[[ DATA PROVIDED open ]]
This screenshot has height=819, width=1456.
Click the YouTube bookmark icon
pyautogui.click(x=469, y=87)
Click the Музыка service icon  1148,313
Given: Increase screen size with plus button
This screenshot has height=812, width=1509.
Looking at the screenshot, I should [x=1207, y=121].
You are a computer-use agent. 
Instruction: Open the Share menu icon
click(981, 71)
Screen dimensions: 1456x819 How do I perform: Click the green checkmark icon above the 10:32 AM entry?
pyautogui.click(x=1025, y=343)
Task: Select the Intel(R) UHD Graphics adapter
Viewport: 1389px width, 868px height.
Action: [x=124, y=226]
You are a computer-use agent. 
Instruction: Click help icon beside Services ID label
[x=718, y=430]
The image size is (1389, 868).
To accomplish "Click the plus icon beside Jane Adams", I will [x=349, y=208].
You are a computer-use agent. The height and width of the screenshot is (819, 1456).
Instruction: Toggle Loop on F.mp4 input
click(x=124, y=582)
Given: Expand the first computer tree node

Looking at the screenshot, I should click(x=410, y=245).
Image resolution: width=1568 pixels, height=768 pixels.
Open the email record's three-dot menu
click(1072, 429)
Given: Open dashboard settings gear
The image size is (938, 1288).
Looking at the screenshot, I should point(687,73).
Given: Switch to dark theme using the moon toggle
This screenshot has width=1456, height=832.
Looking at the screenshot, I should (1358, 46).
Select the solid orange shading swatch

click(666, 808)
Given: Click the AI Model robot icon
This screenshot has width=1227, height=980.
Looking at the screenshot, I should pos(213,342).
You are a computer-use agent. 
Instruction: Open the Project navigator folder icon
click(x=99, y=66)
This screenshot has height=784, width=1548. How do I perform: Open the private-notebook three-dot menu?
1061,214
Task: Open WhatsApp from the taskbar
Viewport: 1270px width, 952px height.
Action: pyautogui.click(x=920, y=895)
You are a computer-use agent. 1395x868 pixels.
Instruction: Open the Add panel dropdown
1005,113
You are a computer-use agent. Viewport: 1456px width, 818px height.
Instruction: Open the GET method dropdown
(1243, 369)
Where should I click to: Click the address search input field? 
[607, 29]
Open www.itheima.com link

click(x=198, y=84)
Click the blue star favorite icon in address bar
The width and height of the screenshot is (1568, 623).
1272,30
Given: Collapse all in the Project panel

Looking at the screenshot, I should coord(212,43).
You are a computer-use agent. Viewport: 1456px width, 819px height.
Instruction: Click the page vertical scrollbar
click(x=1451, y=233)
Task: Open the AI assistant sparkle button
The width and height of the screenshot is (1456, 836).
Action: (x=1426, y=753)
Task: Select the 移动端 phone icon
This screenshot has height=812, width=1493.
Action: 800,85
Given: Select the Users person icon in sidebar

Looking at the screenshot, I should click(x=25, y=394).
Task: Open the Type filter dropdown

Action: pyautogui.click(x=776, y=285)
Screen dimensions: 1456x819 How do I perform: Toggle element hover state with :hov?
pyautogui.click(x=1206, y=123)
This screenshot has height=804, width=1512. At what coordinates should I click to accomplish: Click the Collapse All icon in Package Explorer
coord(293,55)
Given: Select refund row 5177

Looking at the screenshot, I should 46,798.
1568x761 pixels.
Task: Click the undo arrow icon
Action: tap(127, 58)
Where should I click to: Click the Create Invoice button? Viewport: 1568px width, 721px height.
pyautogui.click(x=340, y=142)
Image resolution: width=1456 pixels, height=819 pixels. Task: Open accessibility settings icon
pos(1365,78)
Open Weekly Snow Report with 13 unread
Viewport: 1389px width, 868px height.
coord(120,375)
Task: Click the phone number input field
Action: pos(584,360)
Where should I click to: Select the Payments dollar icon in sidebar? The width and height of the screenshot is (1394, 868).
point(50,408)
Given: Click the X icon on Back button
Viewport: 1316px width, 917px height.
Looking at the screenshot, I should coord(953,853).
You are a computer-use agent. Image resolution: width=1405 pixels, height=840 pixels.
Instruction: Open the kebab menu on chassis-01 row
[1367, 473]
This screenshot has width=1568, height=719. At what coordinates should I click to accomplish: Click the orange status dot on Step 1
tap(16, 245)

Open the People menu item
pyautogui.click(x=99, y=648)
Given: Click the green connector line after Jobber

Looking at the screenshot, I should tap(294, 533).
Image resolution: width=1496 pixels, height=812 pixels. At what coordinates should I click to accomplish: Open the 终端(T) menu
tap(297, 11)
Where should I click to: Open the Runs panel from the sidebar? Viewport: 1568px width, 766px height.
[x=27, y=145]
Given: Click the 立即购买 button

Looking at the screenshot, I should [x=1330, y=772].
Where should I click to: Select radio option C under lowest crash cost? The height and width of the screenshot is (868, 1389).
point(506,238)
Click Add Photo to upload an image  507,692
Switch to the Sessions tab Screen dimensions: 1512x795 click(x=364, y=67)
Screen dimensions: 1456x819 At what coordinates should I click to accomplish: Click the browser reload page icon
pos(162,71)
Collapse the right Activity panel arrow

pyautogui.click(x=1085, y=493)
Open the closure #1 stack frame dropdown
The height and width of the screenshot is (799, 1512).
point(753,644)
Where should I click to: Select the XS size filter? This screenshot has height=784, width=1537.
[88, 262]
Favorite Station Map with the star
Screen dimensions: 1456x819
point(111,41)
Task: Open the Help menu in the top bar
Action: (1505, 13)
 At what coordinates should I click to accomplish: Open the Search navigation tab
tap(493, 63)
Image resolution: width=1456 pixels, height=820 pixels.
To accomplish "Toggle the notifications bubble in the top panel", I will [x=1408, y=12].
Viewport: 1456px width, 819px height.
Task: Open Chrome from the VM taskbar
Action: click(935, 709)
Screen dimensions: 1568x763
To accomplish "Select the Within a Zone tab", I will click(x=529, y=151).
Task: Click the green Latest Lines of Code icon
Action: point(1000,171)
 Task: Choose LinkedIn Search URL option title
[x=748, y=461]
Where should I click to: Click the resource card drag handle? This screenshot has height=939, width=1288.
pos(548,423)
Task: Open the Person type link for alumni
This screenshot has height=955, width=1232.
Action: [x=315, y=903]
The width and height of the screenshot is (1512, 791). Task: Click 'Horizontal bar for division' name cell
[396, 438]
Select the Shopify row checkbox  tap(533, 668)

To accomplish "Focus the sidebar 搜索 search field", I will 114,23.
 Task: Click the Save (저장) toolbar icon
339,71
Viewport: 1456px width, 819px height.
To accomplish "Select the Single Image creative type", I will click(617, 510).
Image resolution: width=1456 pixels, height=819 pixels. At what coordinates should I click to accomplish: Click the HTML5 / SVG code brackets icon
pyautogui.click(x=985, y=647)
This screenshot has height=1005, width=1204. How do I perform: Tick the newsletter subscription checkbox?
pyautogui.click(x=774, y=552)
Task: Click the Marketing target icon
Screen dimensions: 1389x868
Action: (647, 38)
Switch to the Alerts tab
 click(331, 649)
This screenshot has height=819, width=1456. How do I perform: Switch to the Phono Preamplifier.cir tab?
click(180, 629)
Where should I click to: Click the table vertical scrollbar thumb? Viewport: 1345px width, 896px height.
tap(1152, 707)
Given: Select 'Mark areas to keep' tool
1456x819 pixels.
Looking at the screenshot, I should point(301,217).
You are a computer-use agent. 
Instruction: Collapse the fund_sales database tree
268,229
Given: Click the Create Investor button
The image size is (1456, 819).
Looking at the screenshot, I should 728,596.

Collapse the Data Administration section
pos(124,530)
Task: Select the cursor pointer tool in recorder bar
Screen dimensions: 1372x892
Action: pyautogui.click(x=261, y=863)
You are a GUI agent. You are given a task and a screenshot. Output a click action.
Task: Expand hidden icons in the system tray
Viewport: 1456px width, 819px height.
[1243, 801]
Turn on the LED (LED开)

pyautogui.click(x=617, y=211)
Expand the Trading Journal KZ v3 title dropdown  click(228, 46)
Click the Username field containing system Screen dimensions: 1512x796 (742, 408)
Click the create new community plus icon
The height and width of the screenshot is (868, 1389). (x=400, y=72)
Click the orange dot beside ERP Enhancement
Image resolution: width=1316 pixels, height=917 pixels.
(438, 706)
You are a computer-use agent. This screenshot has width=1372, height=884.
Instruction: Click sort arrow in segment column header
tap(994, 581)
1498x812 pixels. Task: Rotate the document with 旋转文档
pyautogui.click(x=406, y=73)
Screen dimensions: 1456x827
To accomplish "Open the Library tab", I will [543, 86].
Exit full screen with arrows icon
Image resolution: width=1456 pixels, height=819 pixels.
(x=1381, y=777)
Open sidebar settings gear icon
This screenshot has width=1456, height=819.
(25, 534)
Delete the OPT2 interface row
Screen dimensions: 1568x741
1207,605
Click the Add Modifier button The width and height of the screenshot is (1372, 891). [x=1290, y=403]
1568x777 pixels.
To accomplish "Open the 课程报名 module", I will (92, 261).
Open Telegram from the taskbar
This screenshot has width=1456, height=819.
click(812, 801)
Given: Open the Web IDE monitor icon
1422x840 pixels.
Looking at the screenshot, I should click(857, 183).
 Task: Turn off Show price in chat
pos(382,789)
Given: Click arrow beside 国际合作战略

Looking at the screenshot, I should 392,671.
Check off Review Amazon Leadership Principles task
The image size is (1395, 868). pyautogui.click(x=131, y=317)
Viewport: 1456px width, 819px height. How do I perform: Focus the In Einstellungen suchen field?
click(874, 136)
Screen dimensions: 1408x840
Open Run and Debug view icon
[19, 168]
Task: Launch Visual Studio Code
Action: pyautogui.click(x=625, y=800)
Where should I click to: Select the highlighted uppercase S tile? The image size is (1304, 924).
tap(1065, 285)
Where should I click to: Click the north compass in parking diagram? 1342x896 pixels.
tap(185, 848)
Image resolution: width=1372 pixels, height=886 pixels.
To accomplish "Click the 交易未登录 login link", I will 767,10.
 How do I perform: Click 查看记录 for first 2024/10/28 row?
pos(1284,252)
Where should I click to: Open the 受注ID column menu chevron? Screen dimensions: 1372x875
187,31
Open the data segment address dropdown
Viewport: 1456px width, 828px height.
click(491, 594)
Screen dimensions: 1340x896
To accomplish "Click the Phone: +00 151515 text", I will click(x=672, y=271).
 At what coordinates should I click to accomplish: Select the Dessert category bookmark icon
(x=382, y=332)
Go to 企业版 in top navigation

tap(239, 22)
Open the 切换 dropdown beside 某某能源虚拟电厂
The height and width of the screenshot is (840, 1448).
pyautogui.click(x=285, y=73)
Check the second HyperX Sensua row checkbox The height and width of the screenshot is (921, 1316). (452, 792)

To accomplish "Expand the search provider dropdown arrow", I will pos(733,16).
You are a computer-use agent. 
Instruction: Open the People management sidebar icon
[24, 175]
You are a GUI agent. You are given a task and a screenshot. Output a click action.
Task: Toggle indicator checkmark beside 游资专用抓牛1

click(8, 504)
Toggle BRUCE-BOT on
[[ DATA PROVIDED closed ]]
Scan the entries for the word "system". Report each line that has it.

YOUR SOLUTION
Task: Expand hidden icons in the system tray
Click the Username field containing system Screen dimensions: 1512x796 (742, 408)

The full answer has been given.